Data mapping refers to the process of identifying what and how data is collected, for what purposes and from whom such data is collected. Article 30 of the GDPR states that each data controller should maintain a record of processing activities. For companies which do not know what specific data is collected and do not keep updated documentation on how their products are built, a data mapping exercise is the first step to making a GDPR-compliant action plan and complying with Article 30.

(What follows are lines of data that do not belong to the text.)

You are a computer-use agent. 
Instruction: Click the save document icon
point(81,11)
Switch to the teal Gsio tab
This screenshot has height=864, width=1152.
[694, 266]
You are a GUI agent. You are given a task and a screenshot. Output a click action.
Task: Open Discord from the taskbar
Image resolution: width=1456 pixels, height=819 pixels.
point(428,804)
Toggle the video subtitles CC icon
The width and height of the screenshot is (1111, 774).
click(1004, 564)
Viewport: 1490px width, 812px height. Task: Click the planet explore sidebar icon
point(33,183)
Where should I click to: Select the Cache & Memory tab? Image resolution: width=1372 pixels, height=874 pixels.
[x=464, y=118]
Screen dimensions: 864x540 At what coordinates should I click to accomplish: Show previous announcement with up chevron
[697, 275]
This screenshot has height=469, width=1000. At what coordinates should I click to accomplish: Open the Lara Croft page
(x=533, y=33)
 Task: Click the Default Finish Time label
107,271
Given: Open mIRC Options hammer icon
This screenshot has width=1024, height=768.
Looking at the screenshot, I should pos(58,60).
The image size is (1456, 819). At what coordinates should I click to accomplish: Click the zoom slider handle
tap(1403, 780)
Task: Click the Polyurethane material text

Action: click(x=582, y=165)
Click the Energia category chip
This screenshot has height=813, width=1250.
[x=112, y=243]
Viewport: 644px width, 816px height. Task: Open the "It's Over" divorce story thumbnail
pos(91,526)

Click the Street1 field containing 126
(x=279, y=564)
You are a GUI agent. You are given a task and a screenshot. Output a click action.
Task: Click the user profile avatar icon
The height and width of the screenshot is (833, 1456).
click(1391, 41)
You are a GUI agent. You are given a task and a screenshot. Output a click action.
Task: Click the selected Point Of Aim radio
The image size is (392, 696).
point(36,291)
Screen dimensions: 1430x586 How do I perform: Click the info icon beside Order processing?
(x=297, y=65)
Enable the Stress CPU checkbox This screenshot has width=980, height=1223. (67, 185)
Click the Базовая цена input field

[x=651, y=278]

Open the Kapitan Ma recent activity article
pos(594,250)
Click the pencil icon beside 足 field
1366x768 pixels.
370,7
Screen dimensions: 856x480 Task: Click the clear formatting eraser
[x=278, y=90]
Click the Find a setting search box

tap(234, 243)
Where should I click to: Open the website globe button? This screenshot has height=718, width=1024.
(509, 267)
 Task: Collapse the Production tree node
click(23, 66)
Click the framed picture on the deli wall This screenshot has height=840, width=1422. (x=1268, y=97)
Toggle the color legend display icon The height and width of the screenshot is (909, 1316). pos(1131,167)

Mapping old data may sound simple for small organisations where the codebase is small or data collection processes are done on paper. Developers will only need to trace the getter functions in a few modules or packages in the codebase to locate where data is collected, analysed and reused. Product managers may simply check data stores such as databases to get a high-level picture of what data is collected permanently. Challenges arise when data is also collected by a third-party application programming interface or when the codebase is large. The same set of data could have been used in various functions of a web application. Take your current location for example. It can be used so that Facebook search gives results relevant to your location, news feed can prioritise posts that are made by friends in the same area and the ads feature would slip in ads of restaurants near your location. With so many services, how do you know if data has only passed through a certain set of services and not all? In a distribued system where processes are run concurrently, how should data be erased or accessed within a short amount of time? Also, what happens if data is sent to third parties? What if personal data to be sent for processing is selected at random? These are questions to be answered before a user, or in data protection terms, data subject submits a data access request form or a ‘right to be forgotten’ form.
Security for data groups
Data is usually categorised, tagged or grouped together for faster processing. However, this creates a risk as exposing one person’s data may also expose another person’s data. Using the Cambridge Analytica scandal as an example, not only did the direct victims have their data accessed, but their friends, friends of friends and so on had their names exposed. This is because each person has a ‘list of friends’ entity. With the entity in hand, one can propagate and do manual searches to find friends of friends. As a result, data classification needs to be carefully designed, and there should be appropriate access controls for certain types of data.
These are only some of the issues and questions we have on GDPR. Companies are likely to write programs to automate the data extraction process. What happens when artificial intelligence meets personal data? How can developers find the set of data that is under GDPR jurisdiction at specific periods of time? Can deductions be sensitive data? I will explore some of these issues in part two of this blog.